There is another reason diagnosis with friends and family members is difficult: some questions are off limits. If my friend calls me and asks me why she is fatigued, I don't want to ask her if she could be pregnant, how heavy her periods are, or if she has any blood in her stool. (Weird and awkward, but all causes of anemia.) If my friend asks me about some new joint pain, I don't want to ask him if he's a new sexual encounter, especially if I'm friends with his wife!
Finally, the hardest part of diagnosing friends and family is giving bad news. What if I think my family member has cancer? Is it right for me to have to give them that information? It's unfair to both the physician and the patient. Giving this type of news is something that only an unbiased physician should do.
Are there diagnostic questions that are ok to ask? Yes. If I'm riding bikes with you and you fall off your bike, I'm happy to help you decide if you need an ambulance, or if you have a broken bone. Why? There's not much of a story to tell. There are no questions about your sex life involved in broken bones (usually), and it's not likely we will have to address prognosis. So most urgent situations are fine.

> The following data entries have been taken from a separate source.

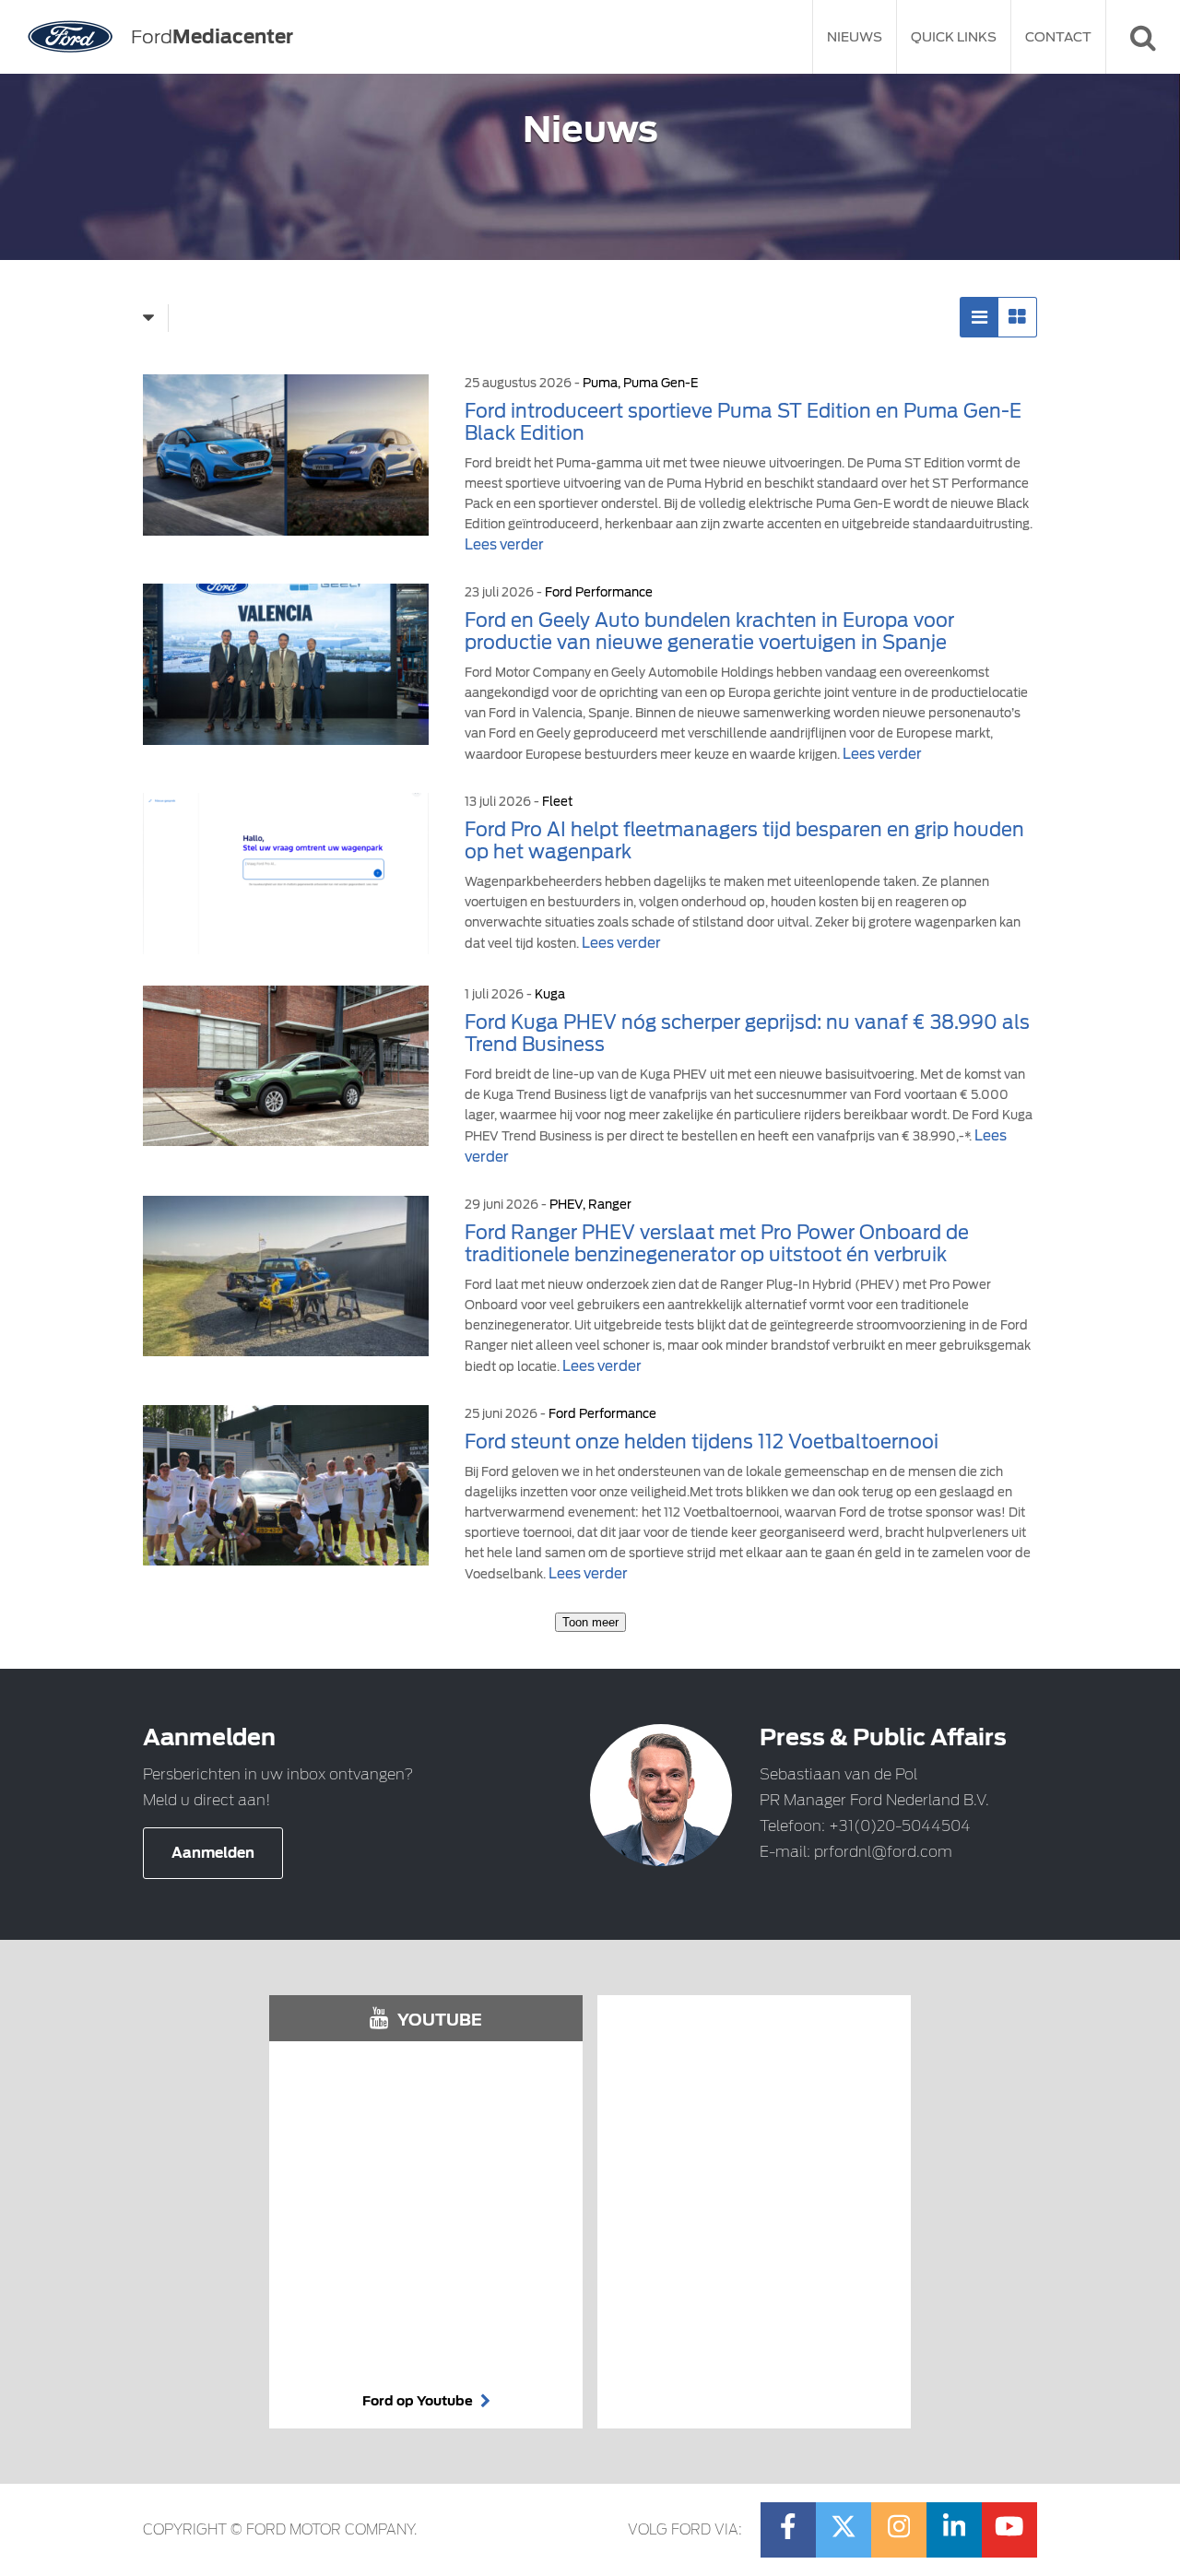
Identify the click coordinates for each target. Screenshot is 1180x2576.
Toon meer (590, 1622)
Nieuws (854, 37)
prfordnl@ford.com (883, 1852)
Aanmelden (212, 1853)
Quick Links (954, 37)
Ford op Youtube (419, 2400)
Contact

Treatment. "So my doctor says I have high cholesterol. Do you think I should take medicine?" Most of you that know me would probably guess that I would say, "No. Eat more vegetables and ride a bike." But, that's not fair, because that's my opinion. Treatment decisions are another complicated interaction between a physician and a patient. The dyad needs to account for the values of the patient and the long term implications of taking a medication.
But what can I ask you about treatment? I'm actually much more open to talk about treatment with a family or friend, as long as the decision is made with the treating physician. I'm happy to give you my opinion if it's in area I know about or can look up. It actually can be helpful for me to arm you with some questions that you would want to ask your doctor. But you should always make the final decision with your physician.
Summary: Being a physician that's asked questions by a family or friend is a tough situation. We always want to help, but do not want to hurt. It's always ok to ask me about my opinion on something, but do not be offended if I suggest you talk to your doctor. I'm not being rude. I'm just trying to help.